> Instruction 1
List the usernames of everyone who posted in the pipe depreciation thread.

> Text section
** BEGIN **
# An odd example of pipe depreciation...



## drastic_quench (Sep 12, 2008)

I saw this Ronny Thuner pipe listed as an estate on smokingpipes, and I thought it looked familiar. Sure enough, I had seen it before.

Frenchy sold it (new) on his site for $375: Ronny Thuner #82 Hand Made In Sweden

As an estate graded Condition: 4.9/5 Mint, it sold for the low low price of $185 at smokingpipes:
Misc. Estate Ronny Thuner Partially Rusticated Volcano with Bamboo Pipes at Smoking Pipes .com
The price is no longer listed, but it was $185.

I always thought pipes - even when smoked - held a lot of their original value -- if not appreciate in value if old or rare enough. Man, what happened here? I feel sorry for the guy that had to turn right around and sell it at a steep loss.


----------



## SmokinJohnny (Jan 21, 2009)

Could be a lot of things. Maybe the name Ronny Thunner doesn't represent "classic" the way a name like Dunhill does. The fact it was smoked even once knocked the value down like a new car. Factory fresh just has a different meaning than pre-owned. I would never buy a pipe no matter how exotic and expensive thinking it will hold its value. I would buy it purely for what the asthetics do for me and how well it smokes with no concern for its future other than proper care.


----------



## Mister Moo (Sep 8, 2005)

Sehrrrrrrrrrrr interessant....

So then. A $5 cob or a $30 basket pipe can be great smokers, same as a $200 something else. A pipes value and beauty, thus, must be in the eye of the beholder. Personally, I wouldn't give $50 for a bamboo concoction like that RT pipe but two other folks decided they'd pay over $300 and under $200 respectively. These pipes are worth what we think they're worth.
** END **
> Supplied records
** BEGIN **
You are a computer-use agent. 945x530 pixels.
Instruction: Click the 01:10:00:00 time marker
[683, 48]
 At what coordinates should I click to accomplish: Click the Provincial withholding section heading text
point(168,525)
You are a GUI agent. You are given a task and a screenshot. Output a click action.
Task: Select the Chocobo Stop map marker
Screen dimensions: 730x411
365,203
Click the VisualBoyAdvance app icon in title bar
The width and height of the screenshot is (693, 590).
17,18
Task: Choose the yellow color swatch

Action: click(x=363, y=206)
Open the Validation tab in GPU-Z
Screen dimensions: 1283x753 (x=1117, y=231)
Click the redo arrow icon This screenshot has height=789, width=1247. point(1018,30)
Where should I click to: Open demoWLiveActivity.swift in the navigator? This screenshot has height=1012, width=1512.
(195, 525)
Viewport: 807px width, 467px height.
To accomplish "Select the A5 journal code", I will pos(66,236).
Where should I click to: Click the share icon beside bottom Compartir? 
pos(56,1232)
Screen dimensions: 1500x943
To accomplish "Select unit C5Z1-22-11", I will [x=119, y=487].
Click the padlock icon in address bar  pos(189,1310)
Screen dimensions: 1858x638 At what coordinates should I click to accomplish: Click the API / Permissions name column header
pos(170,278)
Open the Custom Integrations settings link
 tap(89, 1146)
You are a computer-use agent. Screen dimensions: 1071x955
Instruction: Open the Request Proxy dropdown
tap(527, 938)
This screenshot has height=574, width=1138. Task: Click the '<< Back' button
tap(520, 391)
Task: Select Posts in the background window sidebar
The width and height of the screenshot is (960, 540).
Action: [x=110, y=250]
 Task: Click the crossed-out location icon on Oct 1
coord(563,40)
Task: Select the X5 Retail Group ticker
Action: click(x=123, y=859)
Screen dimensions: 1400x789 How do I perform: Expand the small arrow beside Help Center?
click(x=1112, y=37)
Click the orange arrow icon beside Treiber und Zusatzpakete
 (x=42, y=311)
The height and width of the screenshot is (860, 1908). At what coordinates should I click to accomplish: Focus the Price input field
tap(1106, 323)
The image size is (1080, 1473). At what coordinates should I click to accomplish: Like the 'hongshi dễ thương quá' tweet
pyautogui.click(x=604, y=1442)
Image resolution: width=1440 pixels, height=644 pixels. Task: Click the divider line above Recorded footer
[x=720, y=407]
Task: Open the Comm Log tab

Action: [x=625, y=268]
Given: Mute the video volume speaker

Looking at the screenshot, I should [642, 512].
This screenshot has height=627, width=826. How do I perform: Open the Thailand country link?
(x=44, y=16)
** END **
> Instruction 2
Give everything in the listing from the line containing "Click the redo" down to the line containing "tap(1106, 323)", both included, as a Markdown table with the columns Row and Line, numbering each line and skipping blank ones.

> Exercise response 1
drastic_quench, SmokinJohnny, Mister Moo

> Exercise response 2
| Row | Line |
|---|---|
| 1 | Click the redo arrow icon This screenshot has height=789, width=1247. point(1018,30) |
| 2 | Where should I click to: Open demoWLiveActivity.swift in the navigator? This screenshot has height=1012, width=1512. |
| 3 | (195, 525) |
| 4 | Viewport: 807px width, 467px height. |
| 5 | To accomplish "Select the A5 journal code", I will pos(66,236). |
| 6 | Where should I click to: Click the share icon beside bottom Compartir?  |
| 7 | pos(56,1232) |
| 8 | Screen dimensions: 1500x943 |
| 9 | To accomplish "Select unit C5Z1-22-11", I will [x=119, y=487]. |
| 10 | Click the padlock icon in address bar  pos(189,1310) |
| 11 | Screen dimensions: 1858x638 At what coordinates should I click to accomplish: Click the API / Permissions name column header |
| 12 | pos(170,278) |
| 13 | Open the Custom Integrations settings link |
| 14 |  tap(89, 1146) |
| 15 | You are a computer-use agent. Screen dimensions: 1071x955 |
| 16 | Instruction: Open the Request Proxy dropdown |
| 17 | tap(527, 938) |
| 18 | This screenshot has height=574, width=1138. Task: Click the '<< Back' button |
| 19 | tap(520, 391) |
| 20 | Task: Select Posts in the background window sidebar |
| 21 | The width and height of the screenshot is (960, 540). |
| 22 | Action: [x=110, y=250] |
| 23 |  Task: Click the crossed-out location icon on Oct 1 |
| 24 | coord(563,40) |
| 25 | Task: Select the X5 Retail Group ticker |
| 26 | Action: click(x=123, y=859) |
| 27 | Screen dimensions: 1400x789 How do I perform: Expand the small arrow beside Help Center? |
| 28 | click(x=1112, y=37) |
| 29 | Click the orange arrow icon beside Treiber und Zusatzpakete |
| 30 |  (x=42, y=311) |
| 31 | The height and width of the screenshot is (860, 1908). At what coordinates should I click to accomplish: Focus the Price input field |
| 32 | tap(1106, 323) |